Про рынок суррогатного материнства Владислав рассказывает абсолютно бестрепетно, описывая, например, как меняются предпочтения — вместо «свежих» эмбрионов все чаще используют замороженные, сурмам лучше селить в городе, а не на дачах, и лучше по двое, чем по пять человек...
Владислав Мельников — успешный бизнесмен: его компания работает с двумя десятками лучших российских клиник, специализирующихся на ЭКО, каждый контракт с ним стоит 2,5 млн руб., если умножить хотя бы на названное им количество рожденных детей (а средний показатель успешности процедур ЭКО — 30%, и неуспешные процедуры тоже стоят денег), получится оборот приличной розничной сети. Выпускник Бауманки, в юности он занимался туристическим бизнесом, и с некоторыми сторонами медицинского туризма познакомился еще тогда. В 2003 году основал Европейский центр, чуть позже получил заочное юридическое образование. Долю иностранцев в своей практике он оценивает не выше 10%, долю одиноких отцов — около 5%, но каждый год эти категории численно увеличиваются, впрочем, как и весь рынок.
— Пока не существует юридических запретов, мы готовы вести любые случаи. Единственное — в России невозможно, во-первых, осуществлять программы традиционного суррогатного материнства — это когда суррогатная мать является также донором яйцеклетки, нельзя зарегистрировать двух отцов у одного ребенка или двух матерей. Такие программы разрешены в США, но не у нас. К нам недавно обращалась гей-пара из Бельгии — мы предложили им вариант, когда отцом будет записан один из них, или детей будет двое, по одному на каждого. Они отказались, поехали в Калифорнию.
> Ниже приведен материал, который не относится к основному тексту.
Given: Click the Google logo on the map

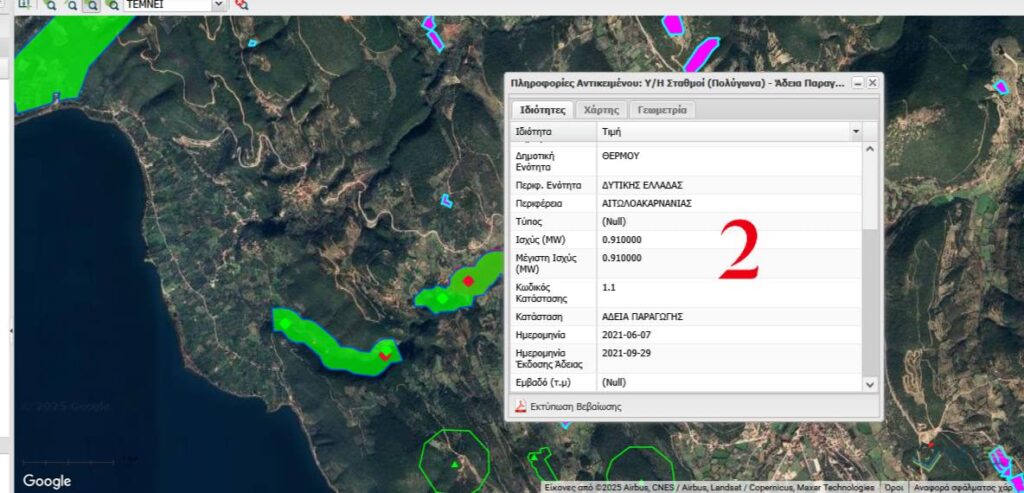Looking at the screenshot, I should click(47, 481).
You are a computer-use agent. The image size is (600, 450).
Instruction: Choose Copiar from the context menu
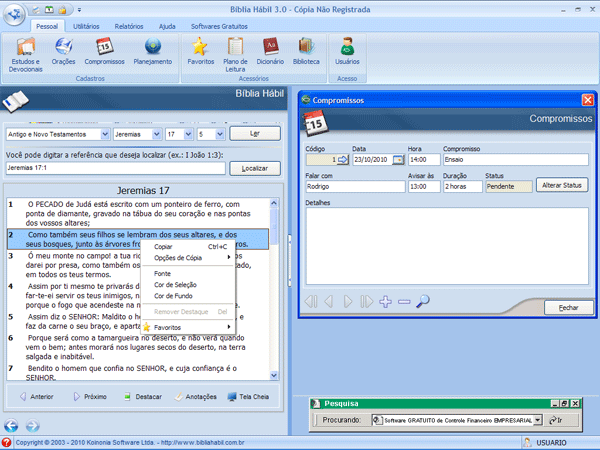[163, 245]
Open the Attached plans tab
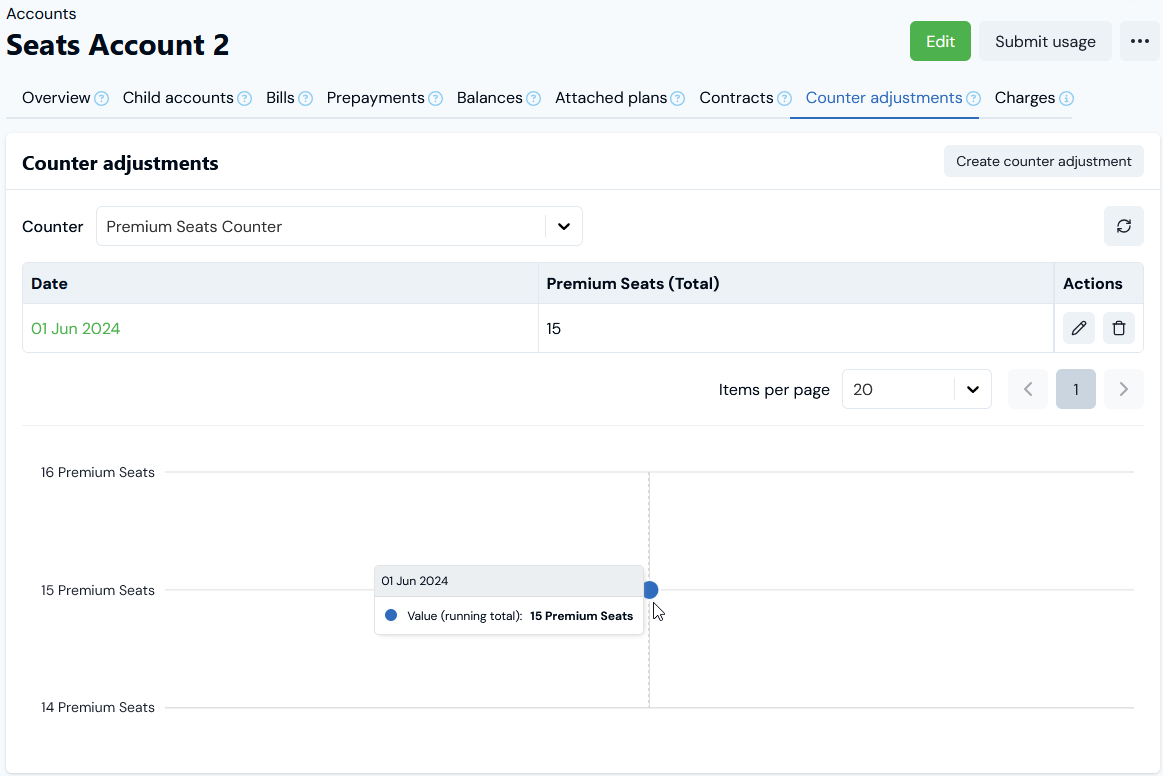The image size is (1163, 776). 610,98
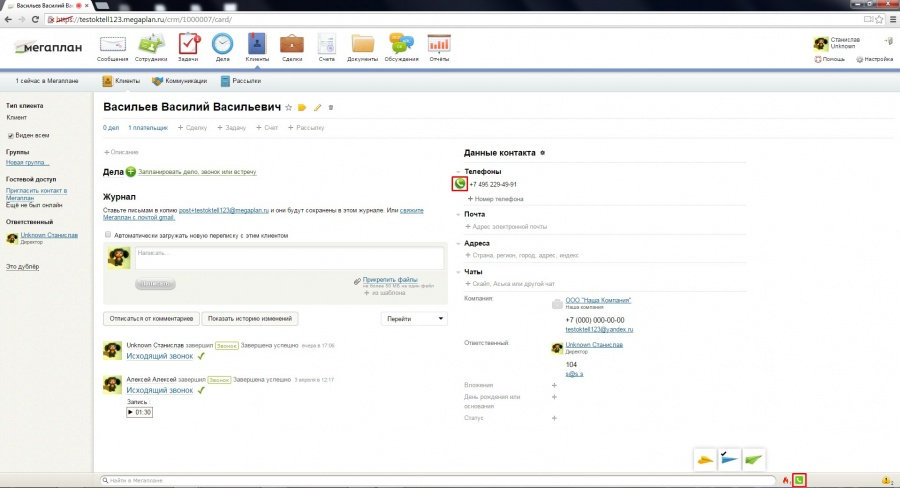Open the ООО "Наша Компания" link
Image resolution: width=900 pixels, height=488 pixels.
(x=598, y=300)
Для сенатора Антона Белякова, ратующего за запрет суррогатного материнства, информация о геях-заказчиках — как красная тряпка для быка.
— Я точно знаю, что не все клиники беспрекословно следуют положениям приказа Минздрава,— говорит сенатор.— Мы пытались исследовать этот вопрос, провести собственные проверки соблюдения законодательства, но, как вы можете догадаться, в этой сфере произвести «контрольную закупку» не так-то просто. Все клиники остерегаются огласки. Ведь некоторые из них на самом деле «торгуют» яйцеклетками. С помощью суррогатного материнства отдельные люди фактически приобретают детей, не являясь их биологическими родителями. Поскольку ни один орган судьбу таких малышей не отслеживает, то как мы можем быть совершенно уверены в том, что этих детей, рожденных по чьему-то заказу, впоследствии не продадут на органы? Я не говорю, что это непременно происходит во всех случаях. Но, безусловно, контроль в этой сфере просто необходим. Нельзя забывать, что, по сути, суррогатное материнство — это один из способов обхода так называемого закона Димы Яковлева.
Сенатор Беляков подготовил законопроект о запрете коммерческого суррогатного материнства в середине 2017 года, его рассмотрение несколько раз откладывалось, но разработчик надеется, что итоговое рассмотрение состоится в ближайшее время.
Сам Антон Беляков (он известен законопроектами в области семейного права, например, предлагал узаконить сожительство наравне с браком) впечатления серьезного специалиста по теме суррогатного материнства не производит. Ссылается на несуществующую статистику несуществующей ассоциации, утверждает, что коммерческое суррогатное материнство разрешено только «в странах третьего мира» (информация о том, что оно разрешено в нескольких штатах США, вызвала у сенатора удивление), путается в терминах, дает некорректные ссылки. Но в одном с ним можно, безусловно, согласиться.
—У нас сейчас уровень дискуссии о суррогатном материнстве очень низкий,— сетовал Антон Беляков в интервью “Ъ”.— Есть люди, которые на нем зарабатывают, есть люди, которые получают долгожданных детей благодаря данной репродуктивной технологии, а помимо того в этой дискуссии участвуют обычные граждане, и далеко не все из них обладают специальными знаниями. Необходимо, чтобы дальнейшую судьбу данного института все-таки определяли профессионалы.